Based on the article about the landmine-sniffing rat, explain in one to three sentences why landmines are a major issue in former conflict zones.

| Document excerpt |
※ ※ ※
Super Rat: the record-setting rodent sniffing out landmines and saving lives

CNN07-04-2025
Rats don't always have the best reputations, but one named Ronin with a super sense of smell is working to change that.
Ronin and his landmine-sniffing rat pack are making a name for rodents everywhere by saving innocent civilians from hidden explosives.
The African giant pouched rat recently set a new world record for the most landmines detected by a rat. Between August 2021 and February 2025, Ronin uncovered 109 landmines and 15 other pieces of unexploded ordnance in a region close to Siem Reap in Cambodia, according to Guinness World Records.
'Ronin's achievements are a testament to the incredible potential of rats,' his main handler Phanny told the Guinness publication.
Landmines are a major issue in former conflict zones. The explosive weapons, hidden in the ground, are designed to injure or kill anyone who passes over them. In Cambodia alone, they have caused more than 65,000 deaths and injuries since the fall of the brutal Khmer Rouge regime in 1979, according to the Landmine and Cluster Munition Monitor.
※ ※ ※
| Given information |
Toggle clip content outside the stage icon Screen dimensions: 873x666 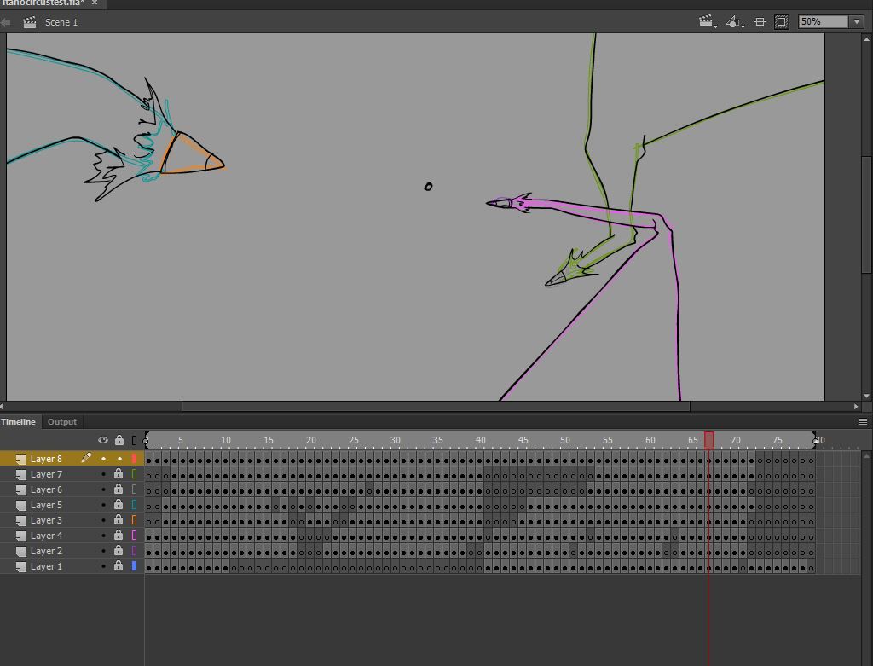click(x=782, y=21)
※ ※ ※
| Result |
Landmines are explosive weapons hidden in the ground and designed to injure or kill anyone who passes over them. In Cambodia alone, they have caused more than 65,000 deaths and injuries since the fall of the Khmer Rouge regime in 1979, according to the Landmine and Cluster Munition Monitor.